Source: [Attention In Detail - author: carrie.ywj@alibaba-inc.com](https://alitech-private.oss-cn-beijing.aliyuncs.com/1562049342375/Attention%20%20PPT%20.pdf?Expires=1581095403&OSSAccessKeyId=LTAIqKGWQyF6Vd3W&Signature=/U%2BDxDtre9keSfAfxk3h6D7DL7k%3D)

Attention mechanisms were first proposed as means of extending the capabilities of LSTM - seq2seq models **by enabling the decoder to focus on localized parts of the encoder input**, thus enabling the learning of **more precise correlations between parts of the input and the output**.  Later on though, very much inspired by the "state transport" mechanisms of LSTMs and residual networks (especially [Highway networks](https://arxiv.org/abs/1507.06228), the concept of **self attention** appeared in the seminal paper [Attention is all you need](https://arxiv.org/abs/1706.03762).

■ **Recorded information**
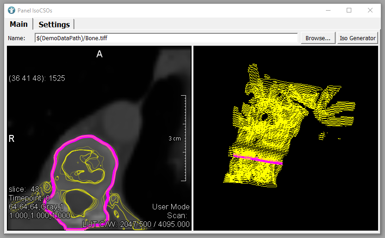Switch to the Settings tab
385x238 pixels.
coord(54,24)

* * *

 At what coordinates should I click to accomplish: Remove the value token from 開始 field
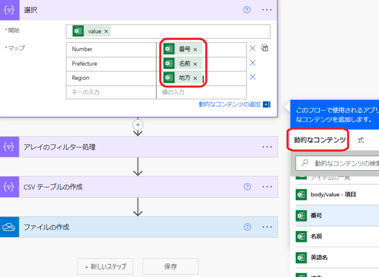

---

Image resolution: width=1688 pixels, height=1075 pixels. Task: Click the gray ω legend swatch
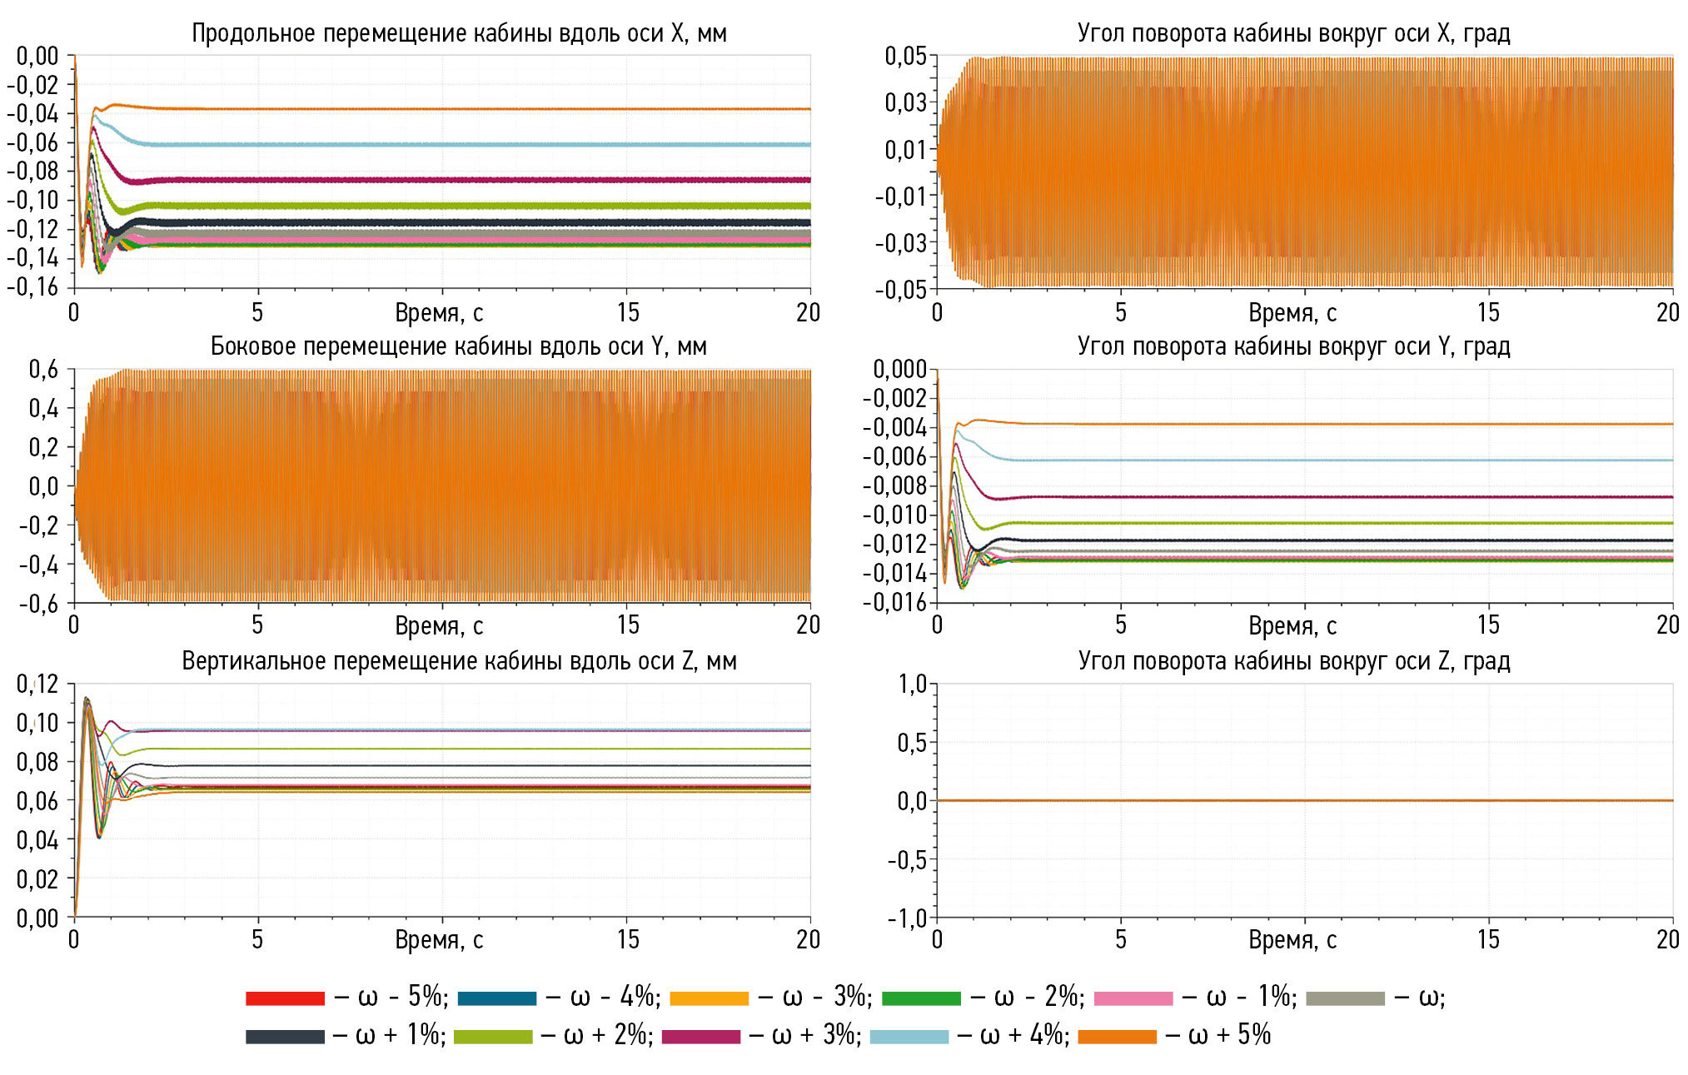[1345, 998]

■ **To be done**
Extend the passage on attention mechanisms at the top of the page, beginning after its last sentence.

■ **Response to the exercise**
The main understanding of this approach was, that the **input and the output of an attention layer can be one and the same ("self-attention")**, thus the layer will compute localized transformations on top of the input itself, and project it back to the input space, much like how a residual block computes some transformations on the input "passing through". In this approach, the engineering of "residuality" was necessary step towards unlocking the potential of **localized transformations over the input, in the input space**, thus a kind of successive transformation of it. (Hence the name of Transformer in the paper.)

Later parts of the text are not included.